Head coaching information
- October 2023–present: India women's national cricket team

Career statistics
| Competition | FC | LA | T20 |
| Matches | 171 | 113 | 14 |
| Runs scored | 11,167 | 3,286 | 174 |
| Batting average | 48.13 | 38.20 | 19.33 |
| 100s/50s | 30/60 | 3/26 | 0/1 |
| Top score | 260 | 109 | 57 |
| Balls bowled | 414 | 96 | – |
| Wickets | 6 | 2 | – |
| Bowling average | 36.00 | 45.50 | – |
| 5 wickets in innings | 0 | 0 | – |
| 10 wickets in match | 0 | 0 | – |
| Best bowling | 1/1 | 1/11 | – |
| Catches/stumpings | 162/– | 37/– | 3/– |

Medal record
Women's cricket
Representing India as Coach
ICC Cricket World Cup
| Winner | 2025 India |  |
Asian Games
| Gold medal – first place | 2026 Aichi–Nagoya |  |
- Source: ESPNcricinfo, 16 December 2013

= Amol Muzumdar =

Indian cricketer

Amol Anil Muzumdar (born 11 November 1974) is an Indian cricket coach and former cricketer who previously played for the cricket teams of Mumbai and Assam. He was primarily a right-handed batsman. He held the record for the most runs scored in the Ranji Trophy, India's premier domestic first-class cricket competition, beating the record previously held by Amarjit Kaypee. In October 2023, BCCI appointed Amol as the head coach of the India women's national cricket team. In 2025, under his coaching, the Indian women's cricket team won their maiden ICC Women's ODI World Cup.

== Education ==
Muzumdar attended B P M High School before transferring to Sharadashram Vidyamandir School as requested by Ramakant Achrekar, his coach. In the latter high school, Muzumdar met Sachin Tendulkar, who had the same coach.

Muzumdar stated during his appearance on Kaun Banega Crorepati on 5 December 2025 that he started playing cricket because of his father, who was considered a good club cricketer in Mumbai.

== Career ==
On his first-class debut for Mumbai Muzumdar scored 260 runs against Haryana in Faridabad during a Ranji Trophy match in the 1993–94 season. He had the world record for any player on their debut in first-class cricket until it was beaten by Ajay Rohera in December 2018.

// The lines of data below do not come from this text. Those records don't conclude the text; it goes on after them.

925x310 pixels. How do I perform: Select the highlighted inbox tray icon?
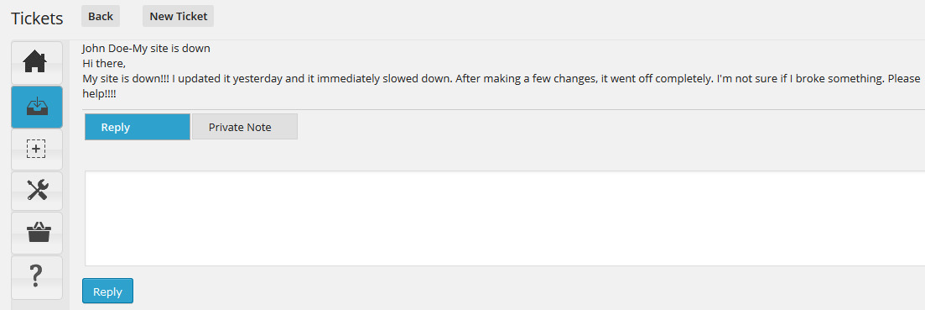coord(36,107)
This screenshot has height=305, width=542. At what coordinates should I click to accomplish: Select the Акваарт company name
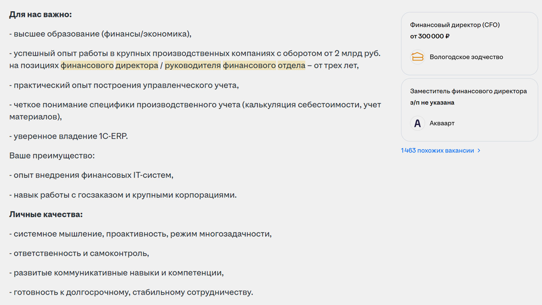click(442, 123)
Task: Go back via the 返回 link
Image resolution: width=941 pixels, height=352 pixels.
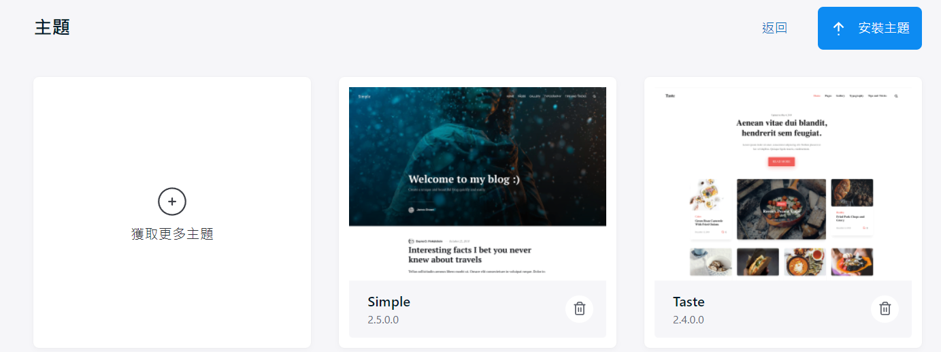Action: coord(774,29)
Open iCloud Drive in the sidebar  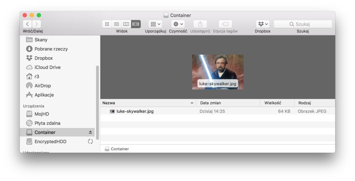point(47,67)
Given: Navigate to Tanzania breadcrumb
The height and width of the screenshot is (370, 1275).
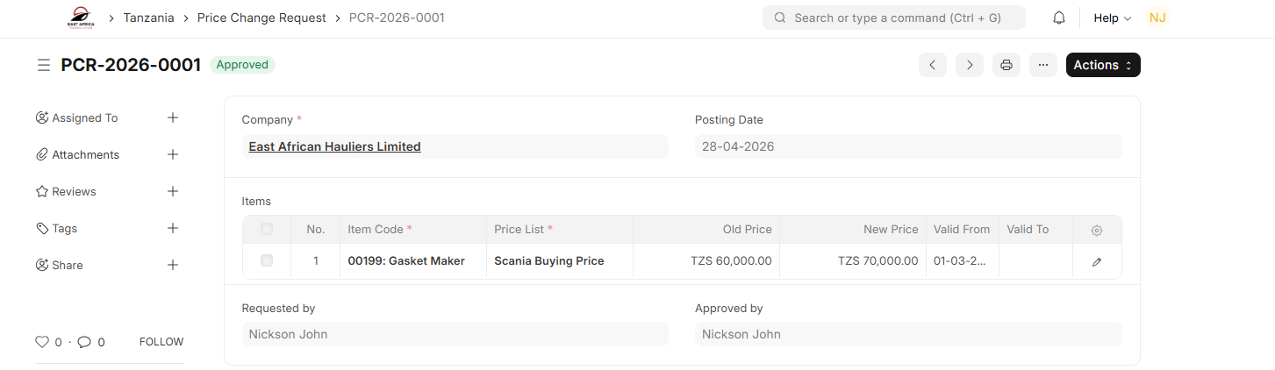Looking at the screenshot, I should 148,18.
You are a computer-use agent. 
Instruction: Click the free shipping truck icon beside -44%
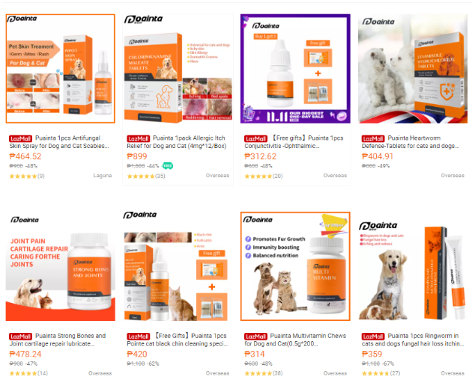(168, 166)
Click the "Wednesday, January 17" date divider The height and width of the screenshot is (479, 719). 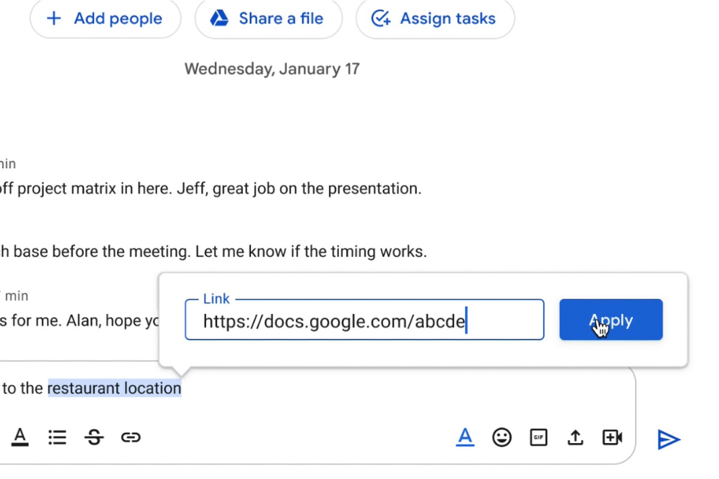click(x=272, y=69)
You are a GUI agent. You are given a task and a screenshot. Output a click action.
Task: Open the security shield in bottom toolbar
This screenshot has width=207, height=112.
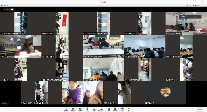point(87,109)
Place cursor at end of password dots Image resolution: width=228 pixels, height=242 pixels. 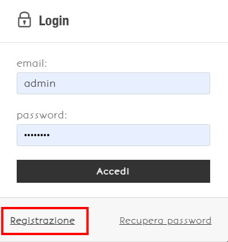50,135
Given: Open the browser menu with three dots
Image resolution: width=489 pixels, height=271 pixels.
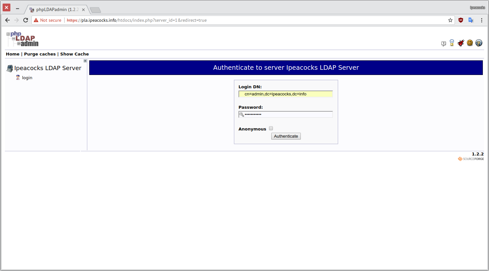Looking at the screenshot, I should [481, 20].
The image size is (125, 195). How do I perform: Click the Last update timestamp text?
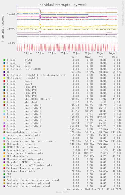[x=94, y=189]
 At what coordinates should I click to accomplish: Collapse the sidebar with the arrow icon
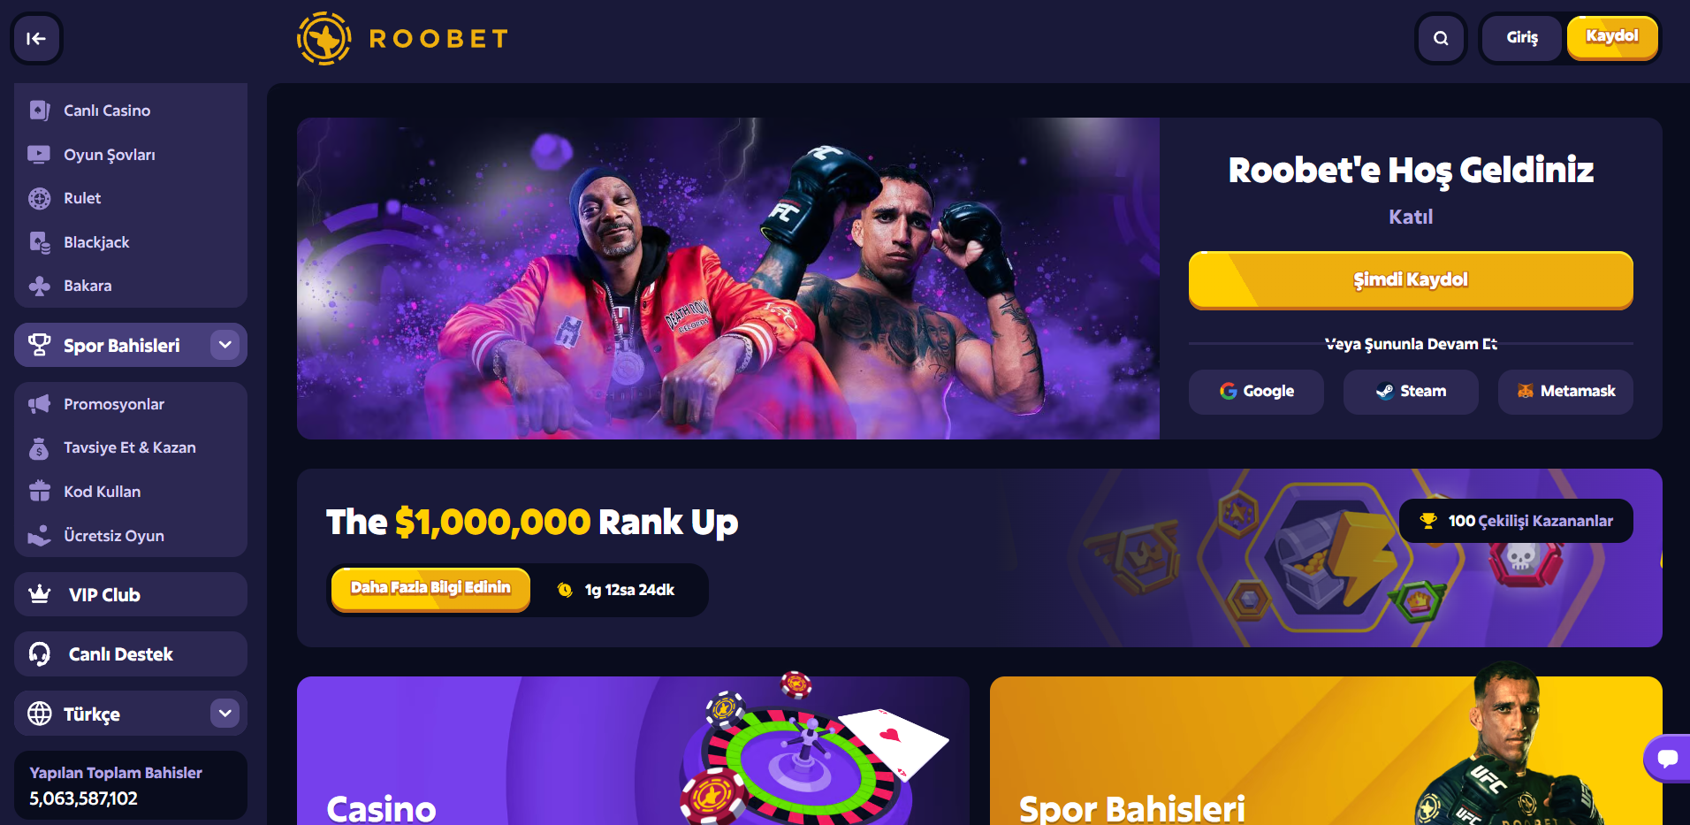point(36,38)
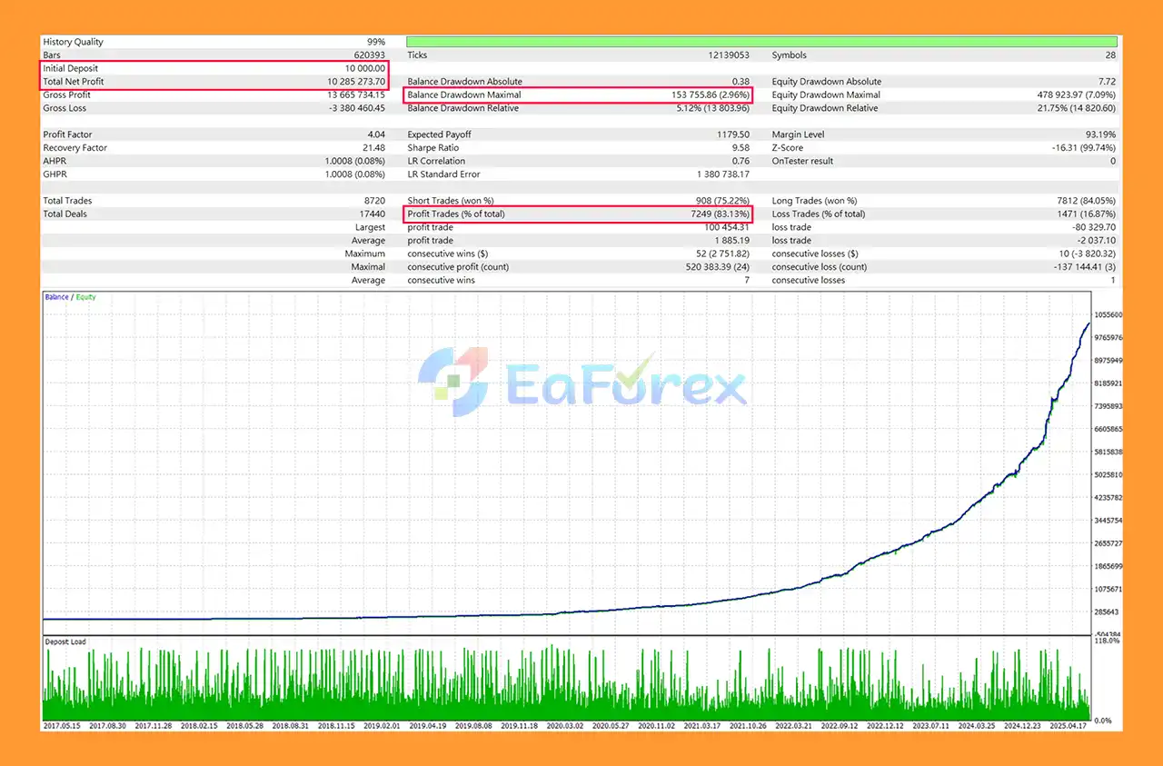Screen dimensions: 1163x766
Task: Click the Deposit Load chart title
Action: pyautogui.click(x=65, y=642)
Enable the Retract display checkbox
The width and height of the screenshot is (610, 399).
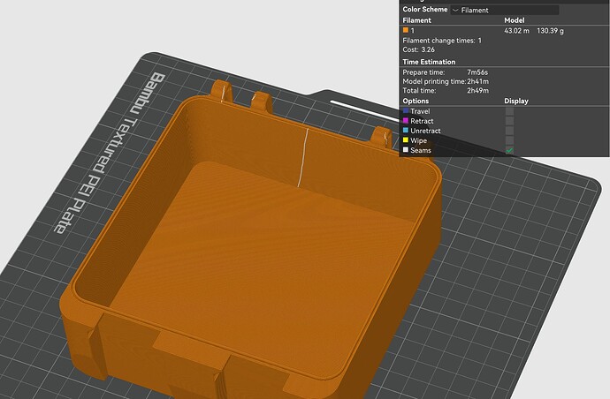coord(509,121)
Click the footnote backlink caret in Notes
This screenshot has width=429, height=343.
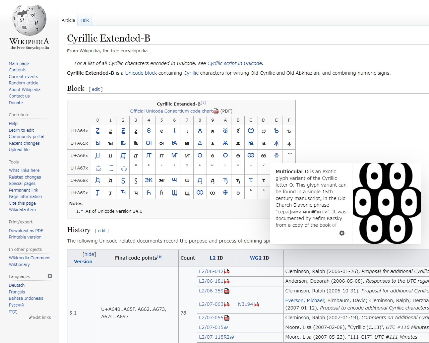(x=82, y=211)
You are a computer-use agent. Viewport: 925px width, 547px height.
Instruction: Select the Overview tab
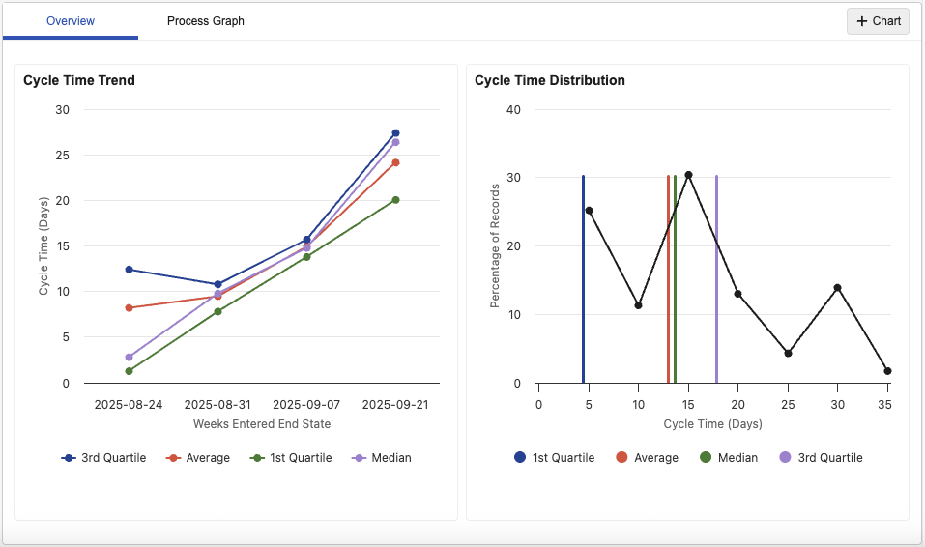point(71,21)
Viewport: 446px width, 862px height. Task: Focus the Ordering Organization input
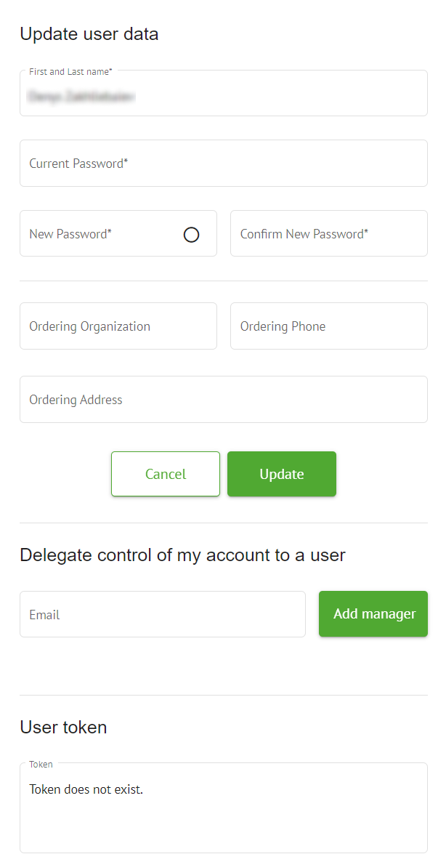(118, 326)
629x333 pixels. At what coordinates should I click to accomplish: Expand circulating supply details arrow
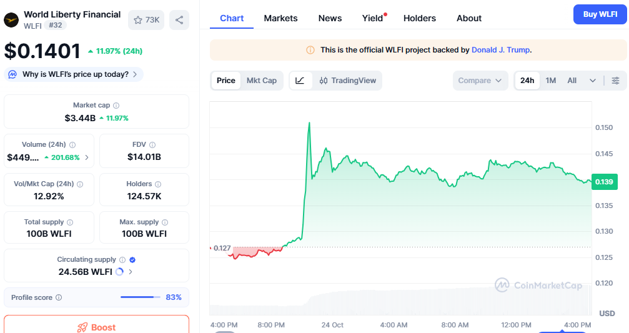[130, 272]
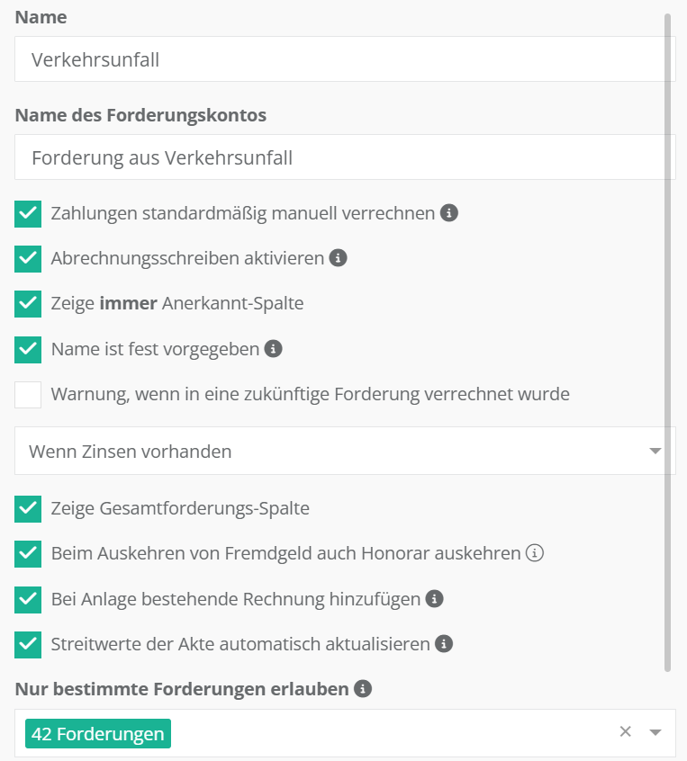The height and width of the screenshot is (761, 687).
Task: Click info icon beside Honorar auskehren option
Action: 535,553
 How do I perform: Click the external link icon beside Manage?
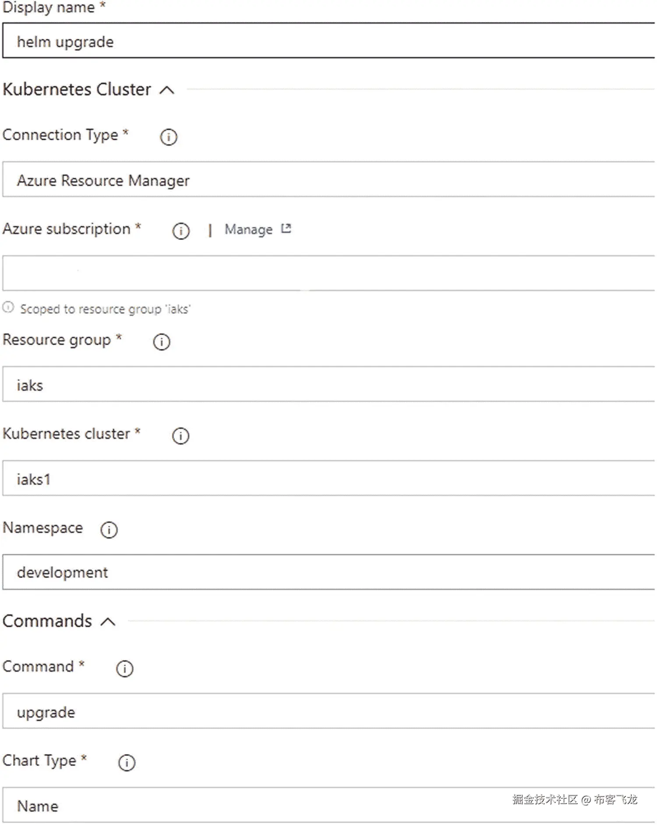286,229

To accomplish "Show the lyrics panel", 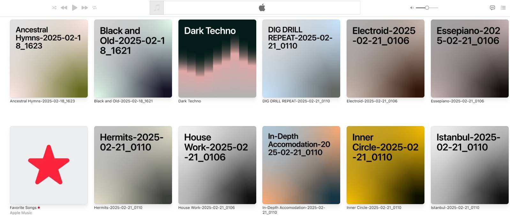I will click(492, 8).
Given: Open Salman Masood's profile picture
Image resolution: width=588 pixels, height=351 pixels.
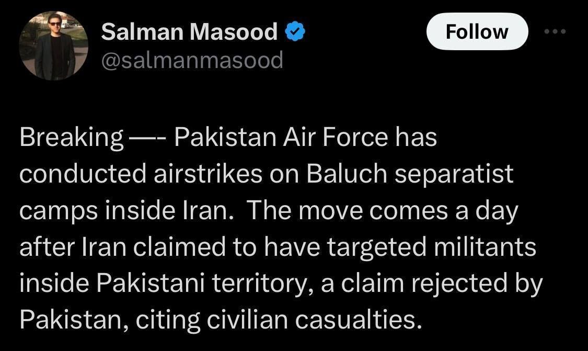Looking at the screenshot, I should [x=54, y=46].
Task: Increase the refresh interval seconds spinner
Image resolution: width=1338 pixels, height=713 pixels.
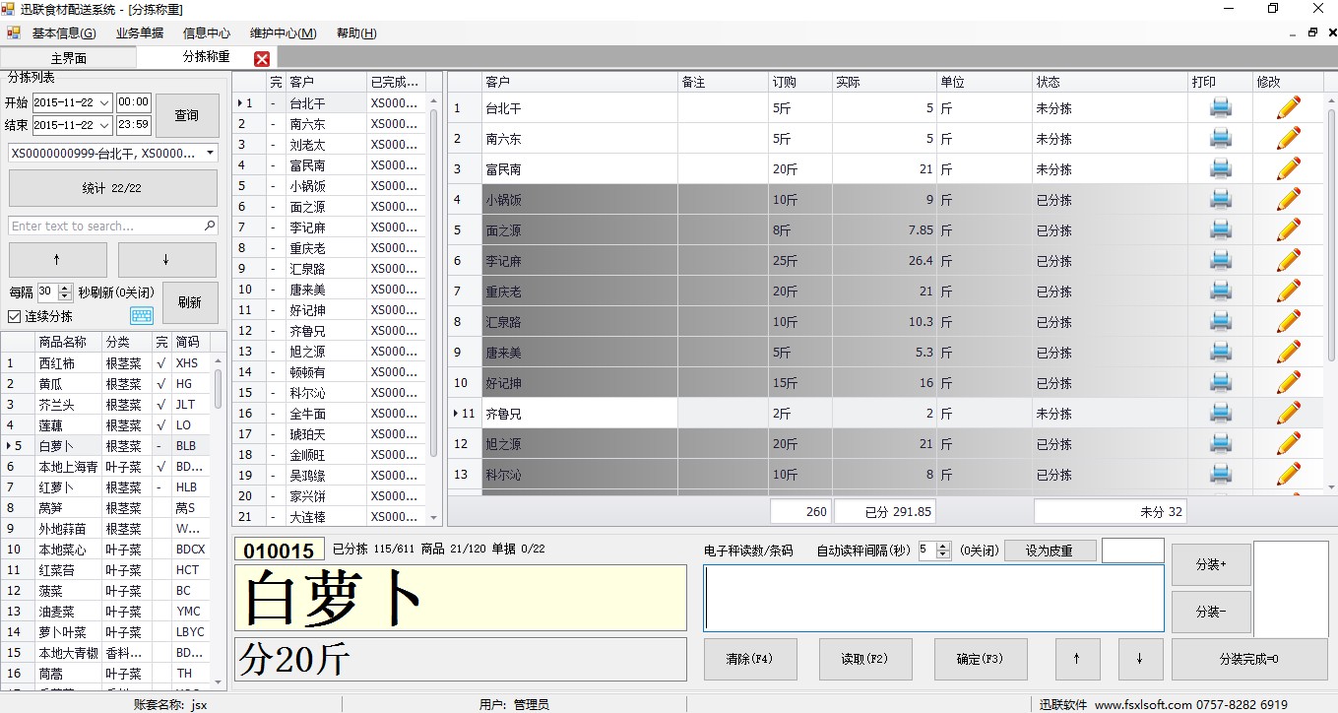Action: (x=65, y=288)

Muzumdar was named as the vice captain of the Indian U-19 cricket team for their tour of England in 1994. He was regarded as one of the country's finest prospects and was labelled the "new Tendulkar". He also played for the India A side in the 1994–95 season alongside Rahul Dravid and Sourav Ganguly.

Despite his stellar first-class numbers, Muzumdar was never selected to play for the India national cricket team. While his contemporaries Tendulkar, Dravid, and Ganguly played at international games, he was never selected for the full India national cricket team for Tests and ODIs.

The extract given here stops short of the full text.